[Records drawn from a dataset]
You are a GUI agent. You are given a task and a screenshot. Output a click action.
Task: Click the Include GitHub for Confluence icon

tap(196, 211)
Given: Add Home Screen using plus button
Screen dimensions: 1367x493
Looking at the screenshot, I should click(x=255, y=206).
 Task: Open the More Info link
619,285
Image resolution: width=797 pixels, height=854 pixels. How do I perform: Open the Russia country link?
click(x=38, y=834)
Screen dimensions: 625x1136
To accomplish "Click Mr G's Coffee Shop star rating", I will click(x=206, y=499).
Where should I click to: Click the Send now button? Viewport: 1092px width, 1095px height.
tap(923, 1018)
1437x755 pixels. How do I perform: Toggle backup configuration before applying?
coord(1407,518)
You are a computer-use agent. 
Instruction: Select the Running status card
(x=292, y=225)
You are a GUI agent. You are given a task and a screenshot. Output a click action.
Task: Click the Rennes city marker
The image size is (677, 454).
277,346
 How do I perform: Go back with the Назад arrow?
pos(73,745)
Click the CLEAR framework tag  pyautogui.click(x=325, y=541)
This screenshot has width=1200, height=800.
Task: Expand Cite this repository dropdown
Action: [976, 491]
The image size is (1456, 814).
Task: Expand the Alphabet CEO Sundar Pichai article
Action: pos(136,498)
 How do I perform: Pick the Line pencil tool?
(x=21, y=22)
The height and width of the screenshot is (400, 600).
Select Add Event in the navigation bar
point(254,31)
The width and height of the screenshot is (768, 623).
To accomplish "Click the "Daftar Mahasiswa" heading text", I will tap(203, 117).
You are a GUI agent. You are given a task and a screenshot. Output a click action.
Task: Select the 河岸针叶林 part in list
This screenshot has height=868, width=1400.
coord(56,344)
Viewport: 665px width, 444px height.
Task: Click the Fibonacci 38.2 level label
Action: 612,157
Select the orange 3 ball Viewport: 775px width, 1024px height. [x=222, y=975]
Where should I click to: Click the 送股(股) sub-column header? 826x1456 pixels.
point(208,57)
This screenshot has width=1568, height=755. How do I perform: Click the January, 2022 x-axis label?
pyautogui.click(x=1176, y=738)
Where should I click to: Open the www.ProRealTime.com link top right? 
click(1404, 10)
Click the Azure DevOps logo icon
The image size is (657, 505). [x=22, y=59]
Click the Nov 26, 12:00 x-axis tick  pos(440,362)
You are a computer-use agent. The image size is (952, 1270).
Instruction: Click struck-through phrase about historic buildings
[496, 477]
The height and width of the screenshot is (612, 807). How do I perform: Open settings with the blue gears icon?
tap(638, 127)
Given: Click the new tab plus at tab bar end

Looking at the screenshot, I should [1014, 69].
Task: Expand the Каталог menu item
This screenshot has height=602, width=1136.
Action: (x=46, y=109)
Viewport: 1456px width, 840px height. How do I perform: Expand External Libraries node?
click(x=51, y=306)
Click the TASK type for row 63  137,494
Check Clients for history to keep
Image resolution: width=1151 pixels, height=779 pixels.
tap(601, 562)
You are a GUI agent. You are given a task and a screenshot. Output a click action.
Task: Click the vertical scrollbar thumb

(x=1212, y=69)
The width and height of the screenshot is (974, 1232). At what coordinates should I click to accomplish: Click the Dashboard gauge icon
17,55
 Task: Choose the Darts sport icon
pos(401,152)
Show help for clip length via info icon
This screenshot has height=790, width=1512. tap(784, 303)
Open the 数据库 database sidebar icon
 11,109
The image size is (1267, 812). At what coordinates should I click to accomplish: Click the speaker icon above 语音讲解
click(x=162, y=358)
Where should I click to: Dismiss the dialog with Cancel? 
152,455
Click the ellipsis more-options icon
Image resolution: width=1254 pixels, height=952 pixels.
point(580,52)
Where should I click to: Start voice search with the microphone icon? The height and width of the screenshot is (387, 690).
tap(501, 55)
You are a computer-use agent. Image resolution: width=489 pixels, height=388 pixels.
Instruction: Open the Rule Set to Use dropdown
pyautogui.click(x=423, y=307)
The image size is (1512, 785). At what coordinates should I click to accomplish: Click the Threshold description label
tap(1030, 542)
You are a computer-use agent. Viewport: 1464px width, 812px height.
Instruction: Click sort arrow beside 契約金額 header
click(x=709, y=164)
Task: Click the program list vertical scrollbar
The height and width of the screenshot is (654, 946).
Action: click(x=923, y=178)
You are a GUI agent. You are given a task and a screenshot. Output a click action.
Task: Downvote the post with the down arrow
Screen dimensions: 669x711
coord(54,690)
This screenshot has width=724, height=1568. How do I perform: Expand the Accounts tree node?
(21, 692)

## TASK OBJECTIVE
Pull from the data each line where the string "list" turns up.

## YOUR SOLUTION
Task: Select the 河岸针叶林 part in list
Task: Click the program list vertical scrollbar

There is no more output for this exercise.